# Rosey Barbs



## Stix87 (Jul 28, 2005)

Hey all. I saw a tank of Long-finned Rosey barbs at my LFS. The sign said they grow to be 6''. I was wondering if i could add them in my 55g. So far my 55g will have 2silver dollars and 1 pair of angels. I wasnt sure if rosey barbs were fin nippers.


----------



## Lexus (Jan 19, 2005)

I've heard that long finned varieties arnt as big fin nippers as the regular roseys. I was tempted to put them in my 55g. I also heard that if kept in a lower temp tank they show their colors better than a more tropical one.


----------



## TheOldSalt (Jan 28, 2005)

Rosys aren't as bad at nipping as many other barbs. While they do reach 6" in the wild, I don't think I've ever seen a captive one over 4.5, and only a few over 3.5. I guess I'm saying that they aren't too bad a choice for your current tank setup.


----------



## Shelzbells (Apr 9, 2005)

I think the rosys will be just fine in your tank....I have the longfin ones myself and never had a problem with them nipping. I agree that they wont get any bigger then 3½-4 inches full grown..I have never seen one any bigger then that.

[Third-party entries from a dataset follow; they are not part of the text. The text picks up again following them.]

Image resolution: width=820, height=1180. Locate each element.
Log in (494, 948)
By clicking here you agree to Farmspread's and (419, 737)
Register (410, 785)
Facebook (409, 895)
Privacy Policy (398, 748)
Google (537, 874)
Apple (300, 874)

Mine are also kept in with angels & SD's No probs at all.


----------



## Stix87 (Jul 28, 2005)

thanks all for your input, ill deff add some long-finned rosey's into my tank


----------



## FishCrazy1234 (Jun 23, 2005)

I would try to keep them in a school of 6 or more just to make sure there isn't any problems. good luck


----------